In the enterprise world, people like to form committees to come up with comprehensive standards to cover everything you can think of, and then go off and write multiple implementations of these standards ;-) For virtualization, the ‘standard’ is based around the DMTF / CIM specification. Pretty much since the start of the libvirt project, people have asked why we didn’t just implement the CIM APIs directly. We always wanted the core of our public APIs to be simpler to use though. At the same time, we recognise that some people really want to use a CIM API for their virtualization management tools. Thus we’ve always supported the idea of writing a CIM provider on top of libvirt.
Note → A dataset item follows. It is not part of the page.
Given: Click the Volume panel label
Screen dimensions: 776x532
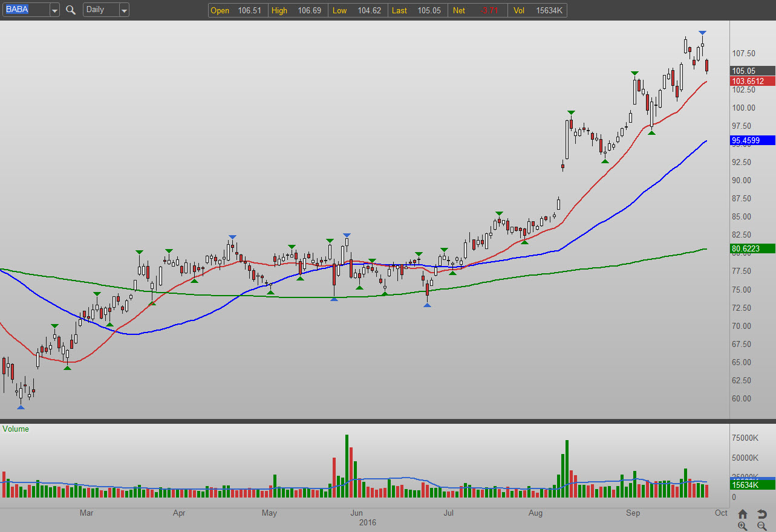Looking at the screenshot, I should point(16,429).
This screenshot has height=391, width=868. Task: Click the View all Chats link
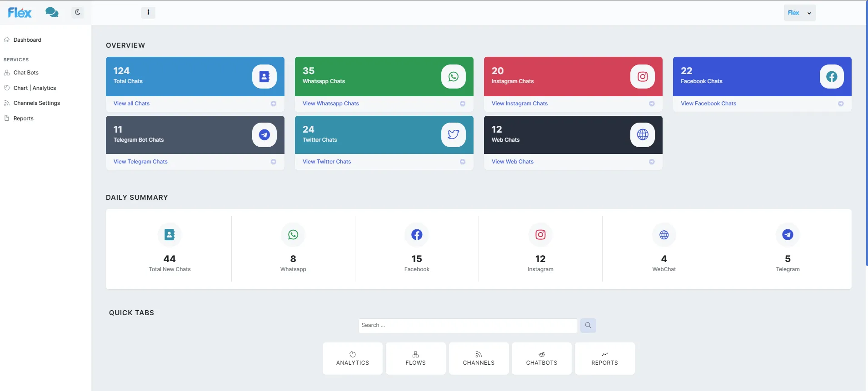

Not only would this mean only a single CIM provider implementation is needed for all of the virt platforms supported in libvirt, but it gives good interoperability between tools using libvirt vs CIM.

Over the past year & a half (or more), the Xen project has developed a CIM provider using the Xen-API as the underlying implementation. Indeed at one time this actually used libvirt instead of Xen-API, but back when the switch was made to Xen-API, KVM wasn’t around so the benefits of a hypervisor agnositic libvirt API were more hypothetical than tangible. KVM does eventually appear on the scene & sure enough, the topic of developing CIM providers for KVM soon comes up. KVM though doesn’t have any form of existing management API to deal with – a KVM guest is ‘managed’ by running a QEMU process, and killing it when you’re done. QEMU provides a mini admin shell for controlling various aspects of its behaviour. Turning this into a formal API is hard work – libvirt has already done it once and you don’t want to have to duplicate that :-)

At the recent KVM forum, IBM announced that they were going to develop a CIM provider based on libvirt, and release it to the open source community. Fast forward a few months and I’m happy to announce their plans have come to fruition. Furthermore, this is not just a 3rd party add-on, the CIM provider is to be a core part of the libvirt project & ecosystem. We’re collaborating on ideas, API requirements, hosting for our infrastructure (websites, SCM repos, mailing lists, IRC channels, etc) and above all working towards the common goal of providing state-of-the-art open source management APIs, capable of working across any virtualization platform.